### [Instruction a]
List the topics that the column about Cosmopolitan magazine says the magazine's "secrets" cover.

──────── Extract provided

The student news site of Marquette University

Marquette Wire

The student news site of Marquette University

Marquette Wire

The student news site of Marquette University

Marquette Wire

YAKOB: Cosmopolitan is ‘secretly’ evil

So I was over at a friend’s place and there was not an issue of Cosmopolitan magazine on her kitchen table, but if there were, I would have been disgusted. That stuff is a bunch of bologna. Please, if you’re a girl – or a guy for that matter – and you read Cosmo, just stop it.

The whole idea of women who are “experts” about men telling other women about men just doesn’t sit well. It’s one of those intuitively flawed concepts, like drunk NASCAR. It sounds like a workable idea after you’ve thought about it long enough, but it’s still wrong on the surface.

For once, I’m actually serious.

Cosmopolitan survives by attracting readers so advertisers purchase ad space. To get those readers, Cosmo boasts content rife with “secrets” covering relationships, romance, beauty and health — not that I would know — and it’s all seemingly geared to “help” women become more appealing to men.

These secrets are bogus. It’s fake insider information, cultivating the illusion women will fall behind in the social loop if they don’t read it.

I’m not saying it’s bad to care about those topics. Cosmo just does it the wrong way, creating a false need to find out “his biggest secrets,” as written by some lady. Even if it were a man, he could only speak  for himself.

And it’s more complicated than that. The patriarchal media already has advertising that reflects ideologies for “women who need improvements,” and “men who are already worthy.”

Think of it this way: Female magazine ads display famous women normal girls “could be like,” while men’s ads suggest – sometimes by showing the same famous women – that normal guys are already capable of winning female affections.

They give a man value because he can throw a football farther than Uncle Rico, while they mislead women to be self-conscious. It’s a harmful strategy, playing on the ideology that girls are “highly emotional.”

I couldn’t tell you, for example, how a woman chooses her maid of honor. It probably involves a lot of deep emotional connections and concerns about how other girls feel, but I really don’t know.

A guy, however, can make his best man decision at any particular moment by a one-directional process: He imagines everyone he knows is in one gigantic college party scene, and pretends he has to choose the one guy he would walk up to in front of everyone, do the handshake-chest-bump-bro-hug-back-pat with and say “pong partners for life.”  No further questions.

But this is way more than the silly discussion of men being rational and women being emotional. It’s still unfair for Cosmo to toy with girls’ esteems because the female self-image is already magnified through media icons.

For instance, I doubt many guys can name one famous male model in history, while girls can easily come up with Tyra Banks or someone else.

You see, female idols are mostly actresses, models and attractive singers, while male icons are mostly sports figures and musicians. The women are all about looks, while the men are sometimes nasty looking. Seriously, not many guys in Milwaukee are going to see Prince Fielder or Andrew Bogut and feel bad about their own appearance.

────────────────

### [Instruction b]
From the entries below, reproduce verbatim the lines starting with the line containing "Open the Publish your first package link" and continuing through the line containing "Action: click(643, 106)", including both of those lines. Omit the pictures.

──────── Stored data

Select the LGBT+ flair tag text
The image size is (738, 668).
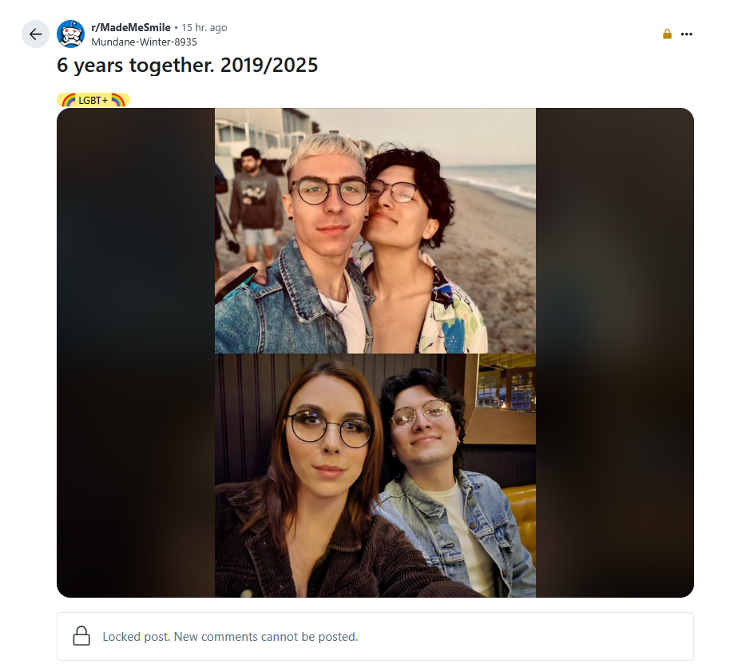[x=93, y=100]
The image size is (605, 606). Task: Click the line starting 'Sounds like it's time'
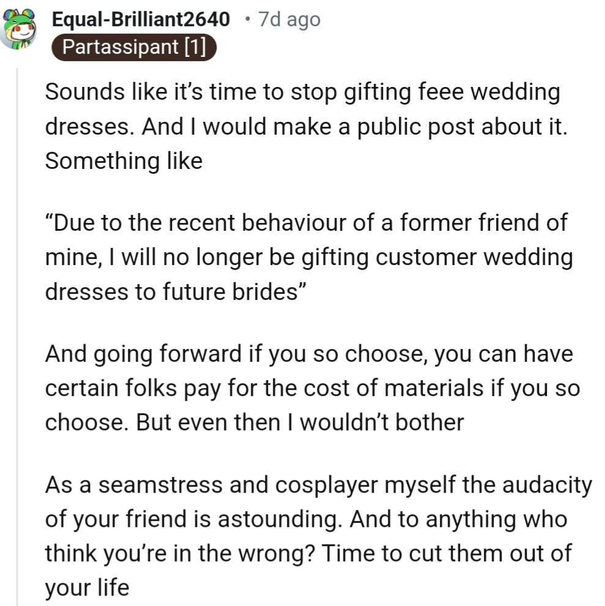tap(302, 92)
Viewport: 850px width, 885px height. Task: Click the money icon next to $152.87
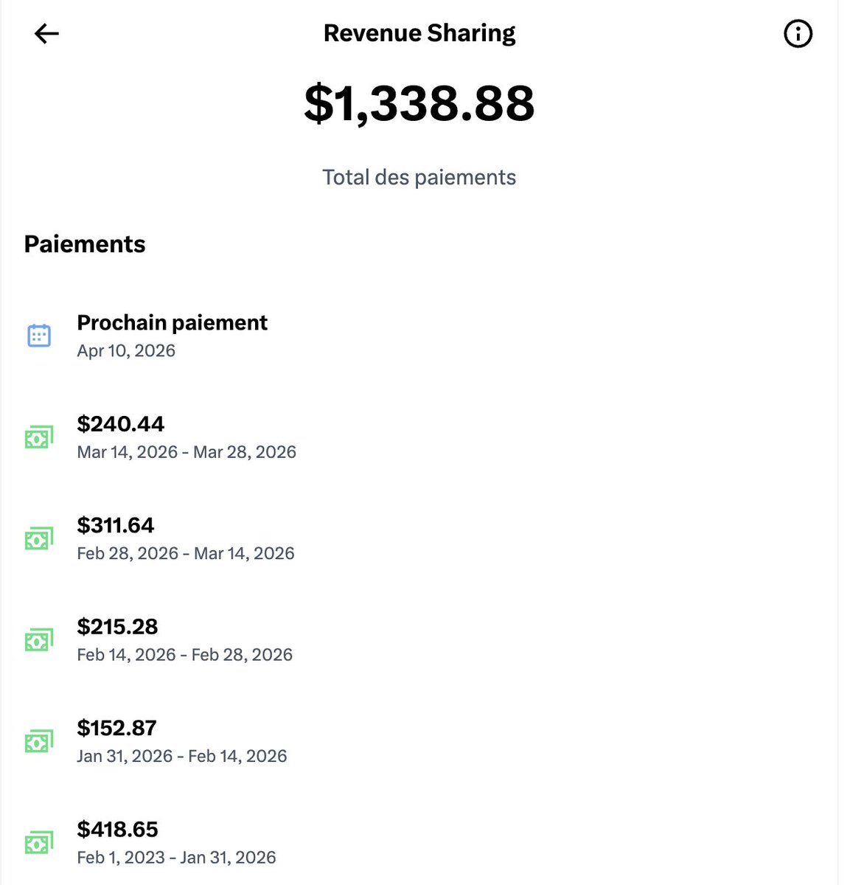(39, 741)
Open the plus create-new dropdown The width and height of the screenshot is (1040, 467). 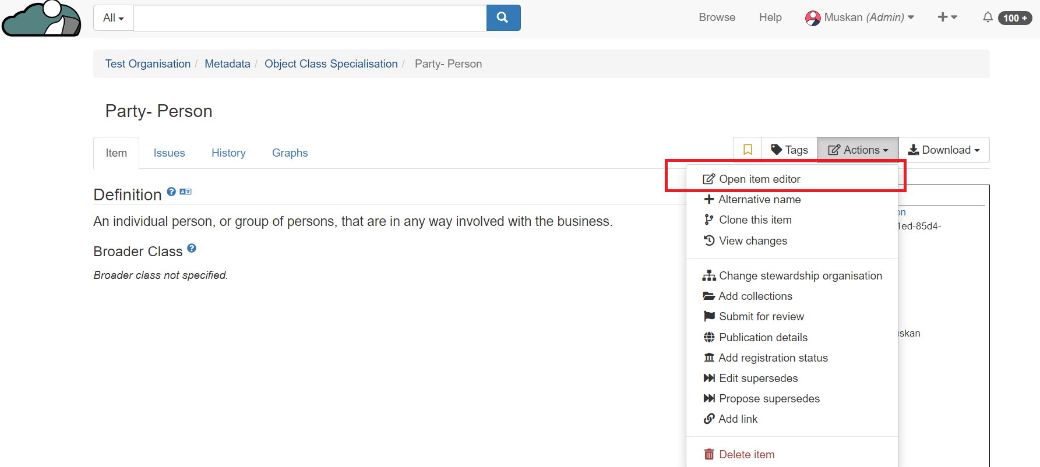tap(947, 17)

────────────────
──────── Stored data

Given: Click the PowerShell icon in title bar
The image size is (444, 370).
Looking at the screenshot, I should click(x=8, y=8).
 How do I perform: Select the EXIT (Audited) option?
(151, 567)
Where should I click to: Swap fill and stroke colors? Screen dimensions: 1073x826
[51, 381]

────────────────
──────── Stored data

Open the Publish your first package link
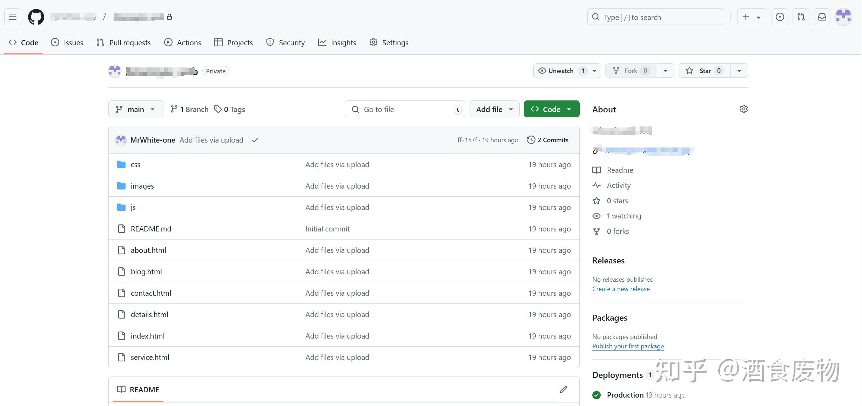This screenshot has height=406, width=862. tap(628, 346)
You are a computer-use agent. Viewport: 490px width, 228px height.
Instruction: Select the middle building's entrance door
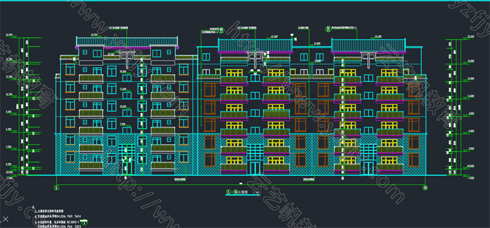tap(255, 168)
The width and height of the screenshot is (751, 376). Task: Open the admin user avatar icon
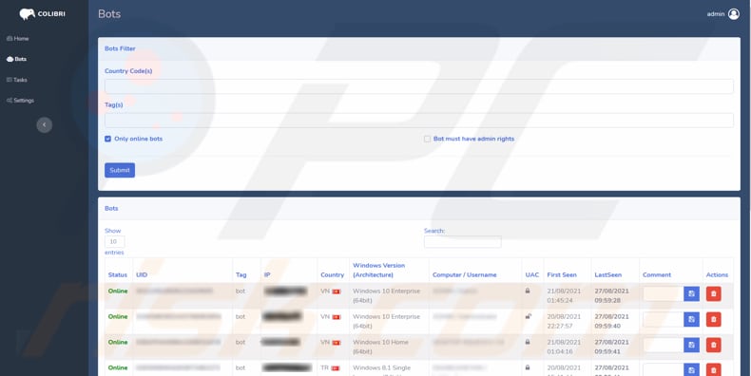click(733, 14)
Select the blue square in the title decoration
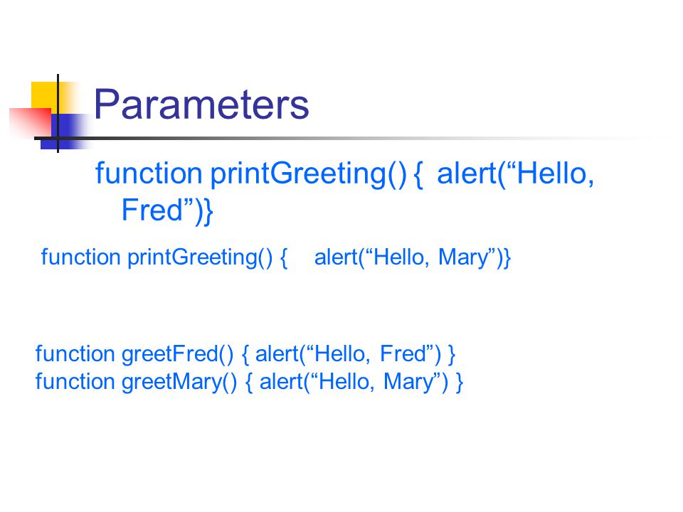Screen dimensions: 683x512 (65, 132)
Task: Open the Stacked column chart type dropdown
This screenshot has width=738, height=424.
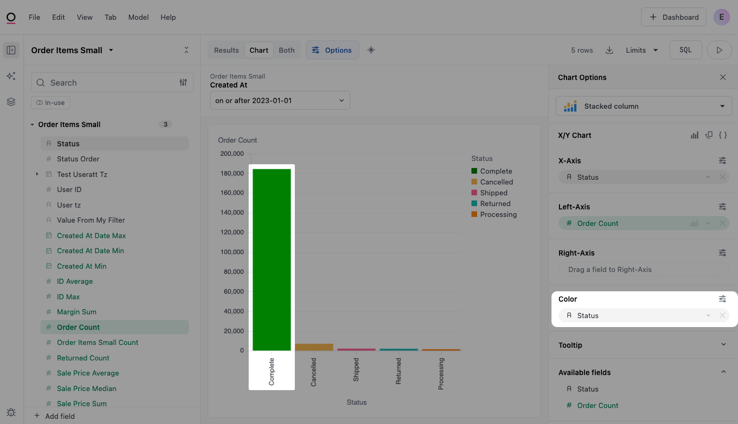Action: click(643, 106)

────────────────

### [Response a]
Relationships, romance, beauty and health.

### [Response b]
Open the Publish your first package link
This screenshot has height=406, width=862. tap(628, 346)
You are a computer-use agent. Viewport: 490px width, 228px height.
Instruction: Select the middle building's entrance door
tap(255, 168)
The width and height of the screenshot is (751, 376). Task: Open the admin user avatar icon
click(733, 14)
Select the blue square in the title decoration
Screen dimensions: 683x512 (65, 132)
Task: Open the Stacked column chart type dropdown
This screenshot has width=738, height=424.
Action: click(643, 106)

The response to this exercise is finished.